By its nature, directly observed care may be used in different environments, which can increase the effectiveness of quality measurement. For example, measuring care quality for substance use treatment within a rural American Indian community, while normally difficult for conventional quality measurement approaches, can be adapted to assess verbal cues, treatment plans, and cultural sensitivity pertinent to the environmental context.23 Such adaptations are enhanced when they rely on stakeholder input to ensure representativeness of quality measures and on continuous audit and feedback to assess and improve care.

POTENTIAL CHALLENGES

As with any quality measurement or quality improvement strategy, directly observed care is not without challenges. Unannounced standardized patients are resource-intensive. However, as the studies we have described here demonstrate, very few clinical encounters are needed to adequately assess care quality using USPs. Further, with development of patient-collected audio, USPs may not be necessary for ongoing quality assessment and improvement, adding to cost savings and improving return on investment.21 There are also cultural concerns about the privacy of a provider-patient interaction that could lead to consternation about directly observing care. Fortunately, early evidence suggests that when audio-recordings of visits are used for coaching and quality improvement rather than punitive or remedial purposes, provider satisfaction is high and increases over time.24 Broad stakeholder input has also been shown to improve implementation and sustainability.22 Finally, there is a potential challenge that the Hawthorne effect could bias results when providers are aware they are being observed.
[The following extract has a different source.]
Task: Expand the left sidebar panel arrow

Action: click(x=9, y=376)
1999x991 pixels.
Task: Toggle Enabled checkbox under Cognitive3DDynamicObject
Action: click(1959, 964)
While the Hawthorne effect has been demonstrated in many research settings, early results of directly observed care find similar patterns of care quality between studies when providers are aware they are being observed and when they are not aware.7,21 While more data is needed, these early results are reassuring that biases related to the Hawthorne effect are minimal in directly observed care.

CROSSING THE CHASM

Two decades ago, the NAM envisioned a future that would carry healthcare safely across the quality chasm. But before we can effectively improve quality, we must first cross the chasm of quality measurement. Those who deliver healthcare—as dedicated and well-intentioned as they may be—are unlikely to perform at their best if evaluated primarily by what they document rather than by what they do. While logistical and cultural challenges remain in implementing directly observed care into current quality measurement, it should be noted that direct observation is widely employed in other industries and has been implemented within healthcare at substantial scale in piloted quality improvement programs (full disclosure: including by the Institute for Practice and Provider Performance Improvement, of which one of the authors, SJW, is a principal). Although beyond the scope of this piece, the barriers are surmountable, and the costs of maintaining the status quo are likely greater.

As quality measurement organizations, policy makers, and other stakeholders consider the future of measuring and improving the care we provide, they should leverage data throughout the care cycle, including directly observed care. Only then can we cross the quality chasm in decades to come.